Even today, this mysterious and quite shocking thriller enjoys a cult status in the Netherlands and throughout Europe, and the strongest asset of George Sluizer’s most famous film is its unusual narrative structure, which further enhances the suspense and shock of the entire story. “Spoorloss” or “Disappearing” therefore begins almost idyllically. Saskia (Johanna ter Stege was nominated for the best European supporting actress) and Rex (Gene Bervoets) are a young couple who went on vacation to France from the Netherlands. Already during the trip, Saskia experiences a nightmare in which she floats through empty space in a golden egg (The Golden Egg is also the name of the novel Tim Krabbe wrote a novel based on which served as a movie template).
That nightmare seems to be a foreshadowing of some evil that will happen, because soon Saskia will simply disappear at the gas station. She’ll head to the store to buy drinks and never come back, and then we go three years into the future when a desperate Rex is still trying to find out what happened to the love of his life. He is convinced that someone kidnapped her, and since a lot of time has already passed, he is aware that Saskia is no longer alive, but he obsessively tries to find out what happened to her and follows every little clue. And then the first shock of “The Vanishing” begins, as the perspective of the story shifts from Rex to the kidnapper – a seemingly tame family man and professor who is actually seen for the first time with his family on a property somewhere in France near the gas station where Saskia disappeared.

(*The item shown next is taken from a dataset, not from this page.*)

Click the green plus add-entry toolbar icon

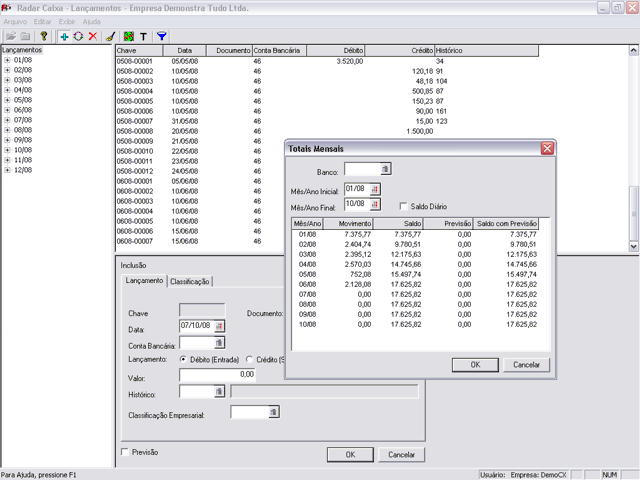point(65,35)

Then we realize what really happened to Saskia and that it was Raymond (the terrifyingly creepy and sleazy Bernard-Pierre Donnadieu) who kidnapped her. Only then does the story become completely disturbing as we realize that Raymond is a sociopath, but one of those invisible ones, a man that no one would ever suspect to be a disturbed patient and both. When he realizes that Rex is still obsessively searching for Saskia, Raymond will start contacting him anonymously claiming to have information about what happened. At the same time, we will get an insight into Raymond’s life before the kidnapping and what and how happened at the gas station and how he decided on Saskia, and what we will see is deeply disturbing, shocking and terrifying, but all this is nothing compared to a final that literally freezes the blood in the veins.
It’s a film about obsession and the lowest, sickest drives, which almost works like a mosaic, and the viewer even before Rex assembles the horror puzzle of the incident at the gas station. Although “Spoorloos” is nominally a thriller, due to its unusual and original narration, it functions significantly differently from most representatives of this genre. Regardless of the fact that we learn relatively early what happened to Saskia, the intensity rests in the psychological aspect and the attempt to understand the functioning of the two main characters. A completely lost Rex who, even after three years, does not give up his obsessive search and simply cannot move on with his life until he finds out what happened to her and is ready to risk and even lose everything in order to get the answer. And a sick maniac who enjoys Rex’s suffering and the knowledge that he can do whatever he wants with him.